On se sent souvent impuissant face aux méandres de la machine gouvernementale, et les tribunes téléphoniques croulent sous les histoires kafkaïennes d’individus qui se heurtent à une bureaucratie implacable. Le rôle de la protectrice du citoyen est de s’assurer que nos droits soient respectés lors de nos interactions avec les services publics.

Ce travail est particulièrement crucial auprès de ceux et celles qui n’ont pas voix au chapitre dans la société. Surtout quand les dérapages prennent des dimensions dramatiques. On n’a pas fini de dénoncer les négligences dans les résidences pour personnes âgées ou en perte d’autonomie durant la pandémie. Qu’il s’agisse des CHSLD ou des RPA, c’est un euphémisme de dire que les résidants n’ont pas reçu les services auxquels ils avaient droit.

C’est au tour de la protectrice du citoyen de montrer du doigt les défaillances de l’appareil public au cours de cette année covidienne. Elle avait déjà attiré notre attention sur la mauvaise gestion des CHSLD au début de la pandémie, dans un rapport d’étape déposé l’an dernier.

PHOTO JACQUES BOISSINOT, ARCHIVES LA PRESSE CANADIENNE

Marie Rinfret, protectrice du citoyen

Elle revient à la charge dans son rapport annuel déposé jeudi. Marie Rinfret et son équipe mettent en lumière plusieurs manquements dans ces résidences : manque criant de personnel, surveillance défaillante des résidants, erreurs dans l’administration des médicaments… Elle critique le manque de « vigilance et de rigueur », ce sont ses mots, des CISSS et des CIUSSS, qui ont pourtant tous les pouvoirs pour inspecter et sanctionner au besoin.

La pandémie a le dos large mais dans ce cas-ci, elle n’explique pas tout. Ce sont des problèmes connus et récurrents, que la protectrice du citoyen a dénoncé dans plusieurs rapports.
☆ ☆ ☆ ☆
• **CONSIGNE**
Transcrivez fidèlement le passage du texte sur la protectrice du citoyen allant de « On se sent souvent » jusqu'à « les services publics. ». La liste de données provient d'une source distincte du texte.
☆ ☆ ☆ ☆
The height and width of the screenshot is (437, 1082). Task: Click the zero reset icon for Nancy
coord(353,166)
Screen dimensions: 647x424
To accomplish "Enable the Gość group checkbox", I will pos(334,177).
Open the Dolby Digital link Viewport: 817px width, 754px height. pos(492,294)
☆ ☆ ☆ ☆
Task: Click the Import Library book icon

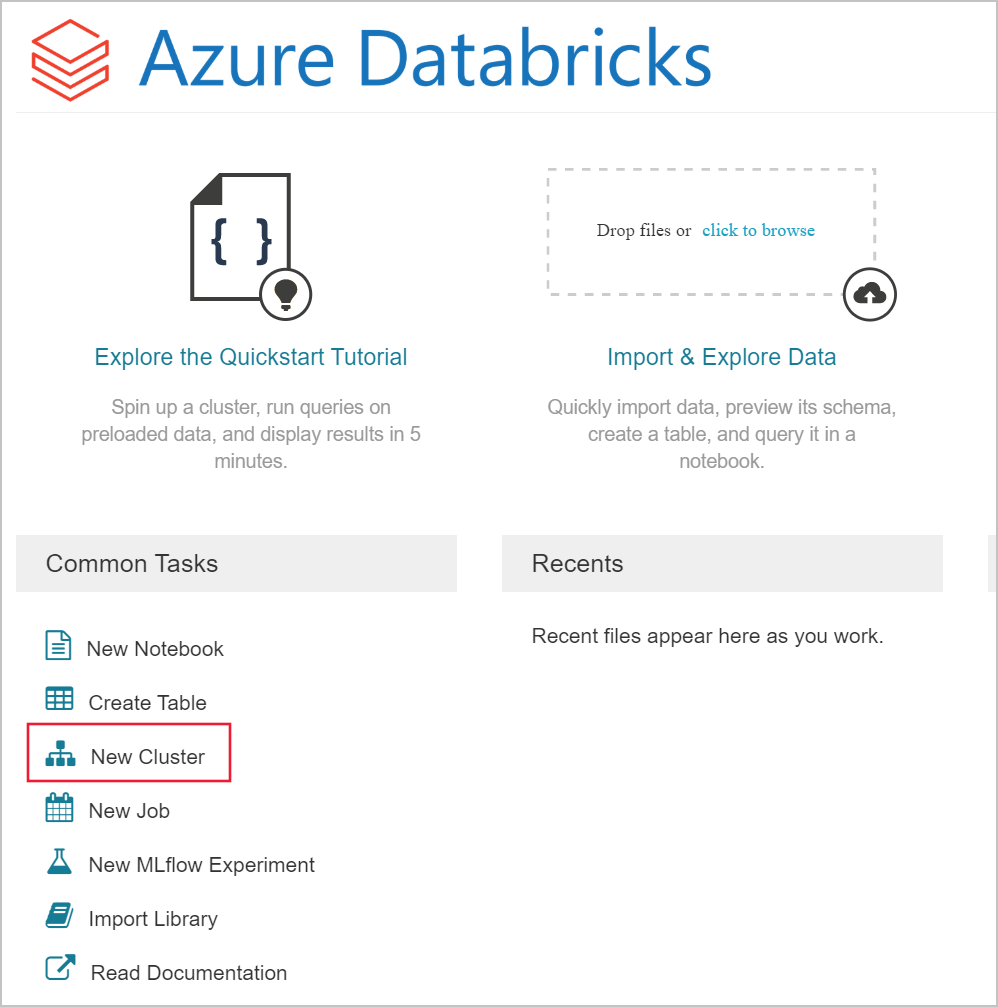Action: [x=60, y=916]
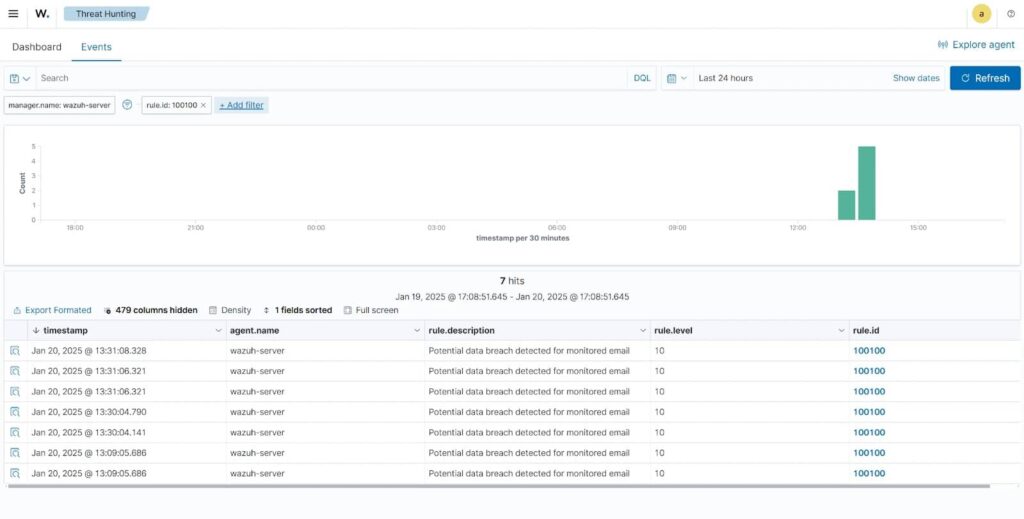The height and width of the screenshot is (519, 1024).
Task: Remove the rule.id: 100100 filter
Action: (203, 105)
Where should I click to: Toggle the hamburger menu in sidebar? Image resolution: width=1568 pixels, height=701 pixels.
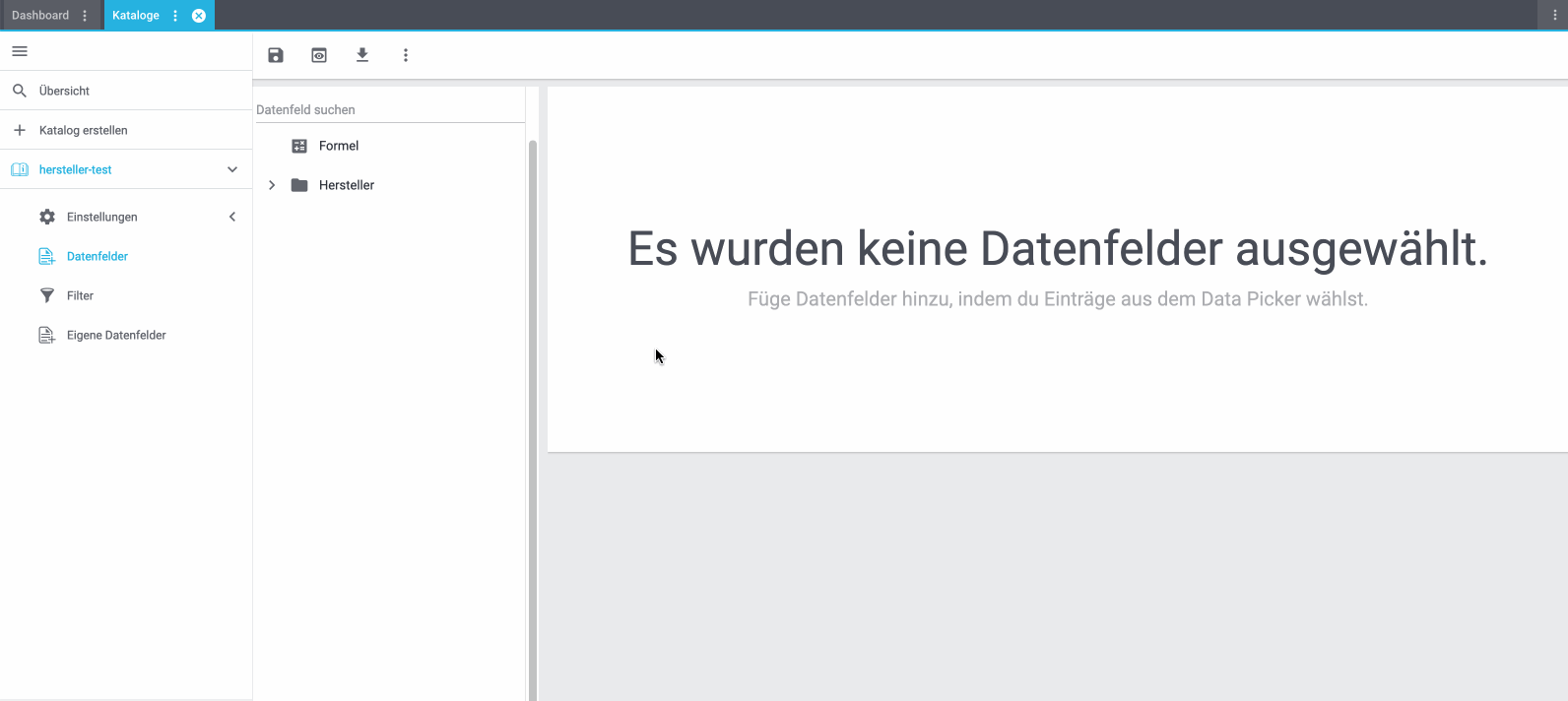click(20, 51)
☆ ☆ ☆ ☆
• **RÉPONSE**
On se sent souvent impuissant face aux méandres de la machine gouvernementale, et les tribunes téléphoniques croulent sous les histoires kafkaïennes d’individus qui se heurtent à une bureaucratie implacable. Le rôle de la protectrice du citoyen est de s’assurer que nos droits soient respectés lors de nos interactions avec les services publics.